Specifically, these are people who believe that they are, as another Romney donor put it, “the engine of the economy”; they should be cherished, and the taxes they pay, which are already at an 80-year low, should be cut even further. Unfortunately, said yet another donor, the “common person” — for example, the “nails ladies” — just doesn’t get it.
O.K., it’s easy to mock these people, but the joke’s really on us. For the “we are V.I.P.” crowd has fully captured the modern Republican Party, to such an extent that leading Republicans consider Mr. Romney’s apparent use of multimillion-dollar offshore accounts to dodge federal taxes not just acceptable but praiseworthy: “It’s really American to avoid paying taxes, legally,” declared Senator Lindsey Graham, Republican of South Carolina. And there is, of course, a good chance that Republicans will control both Congress and the White House next year.
If that happens, we’ll see a sharp turn toward economic policies based on the proposition that we need to be especially solicitous toward the superrich — I’m sorry, I mean the “job creators.” So it’s important to understand why that’s wrong.
The first thing you need to know is that America wasn’t always like this. When John F. Kennedy was elected president, the top 0.01 percent was only about a quarter as rich compared with the typical family as it is now — and members of that class paid much higher taxes than they do today. Yet somehow we managed to have a dynamic, innovative economy that was the envy of the world. The superrich may imagine that their wealth makes the world go round, but history says otherwise.
To this historical observation we should add another note: quite a few of today’s superrich, Mr. Romney included, make or made their money in the financial sector, buying and selling assets rather than building businesses in the old-fashioned sense. Indeed, the soaring share of the wealthy in national income went hand in hand with the explosive growth of Wall Street.

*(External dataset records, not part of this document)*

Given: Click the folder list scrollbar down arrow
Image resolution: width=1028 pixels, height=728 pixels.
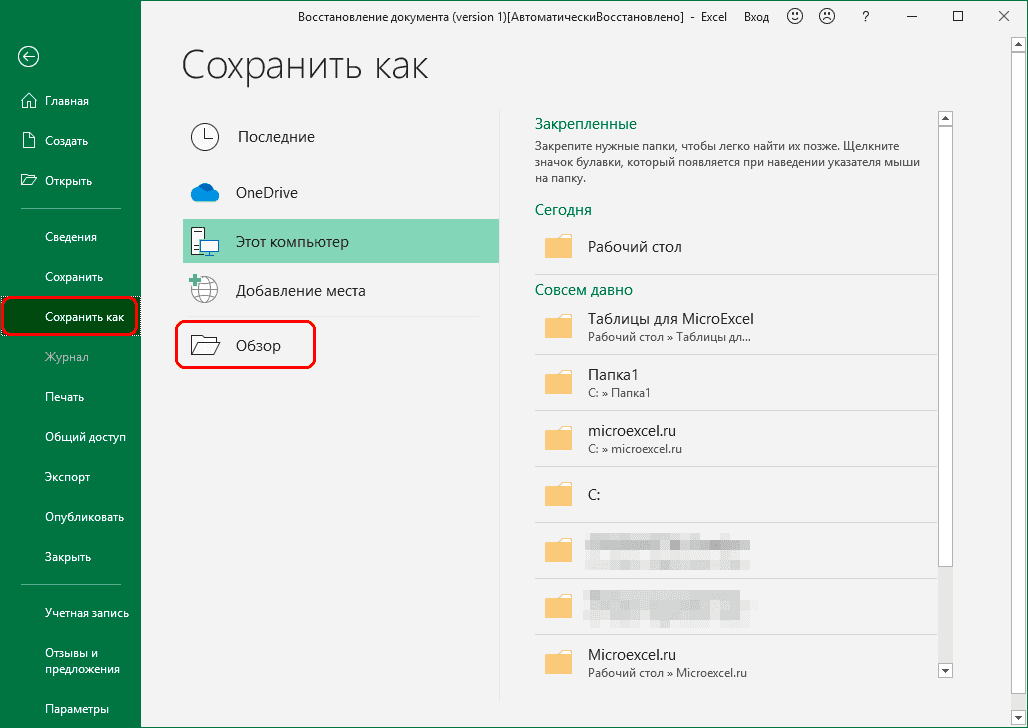Looking at the screenshot, I should click(x=945, y=670).
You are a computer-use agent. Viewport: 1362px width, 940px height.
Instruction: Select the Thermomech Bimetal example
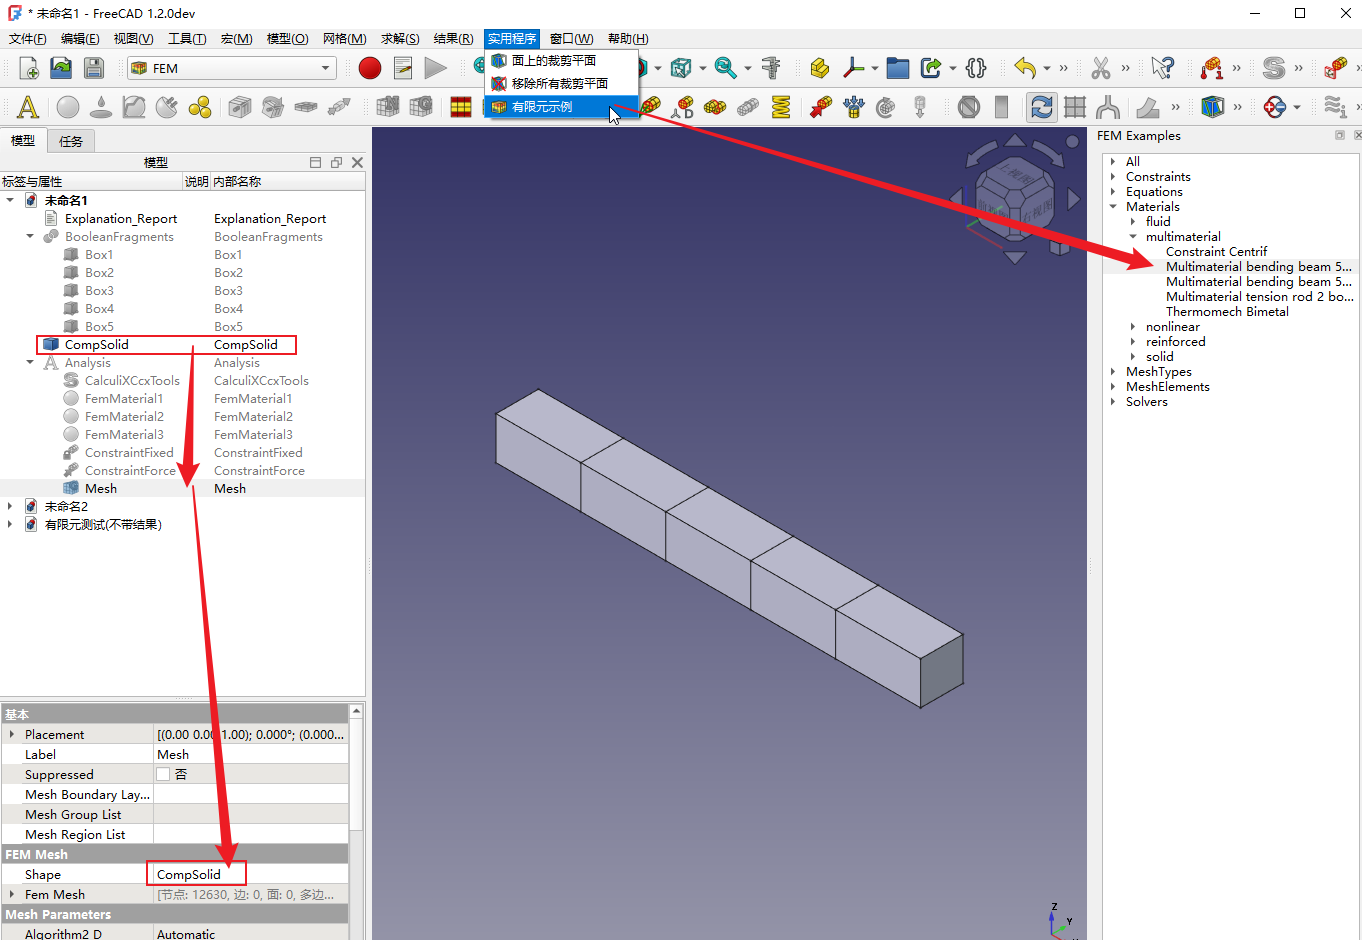(x=1227, y=312)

Not long ago, we were told that all this wheeling and dealing was good for everyone, that it was making the economy both more efficient and more stable. Instead, it turned out that modern finance was laying the foundation for a severe economic crisis whose fallout continues to afflict millions of Americans, and that taxpayers had to bail out many of those supposedly brilliant bankers to prevent an even worse crisis. So at least some members of the top 0.01 percent are best viewed as job destroyers rather than job creators.
Did I mention that those bailed-out bankers are now overwhelmingly backing Mr. Romney, who promises to reverse the mild financial reforms introduced after the crisis?
To be sure, many and probably most of the rich do, in fact, contribute positively to the economy. However, they also receive large monetary rewards. Yet somehow $20 million-plus in annual income isn’t enough. They want to be revered, too, and given special treatment in the form of low taxes. And that is more than they deserve. After all, the “common person” also makes a positive contribution to the economy. Why single out the rich for extra praise and perks?
What about the argument that we must keep taxes on the rich low lest we remove their incentive to create wealth? The answer is that we have a lot of historical evidence, going all the way back to the 1920s, on the effects of tax increases on the rich, and none of it supports the view that the kinds of tax-rate changes for the rich currently on the table — President Obama’s proposal for a modest rise, Mr. Romney’s call for further cuts — would have any major effect on incentives. Remember when all the usual suspects claimed that the economy would crash when Bill Clinton raised taxes in 1993?
Furthermore, if you’re really concerned about the incentive effects of public policy, you should be focused not on the rich but on workers making $20,000 to $30,000 a year, who are often penalized for any gain in income because they end up losing means-tested benefits like Medicaid and food stamps. I’ll have more to say about that in another column. By the way, in 2010, the average annual wage of manicurists — “nails ladies,” in Romney-donor speak — was $21,760.
So, are the very rich V.I.P.? No, they aren’t — at least no more so than other working Americans. And the “common person” will be hurt, not helped, if we end up with government of the 0.01 percent, by the 0.01 percent, for the 0.01 percent.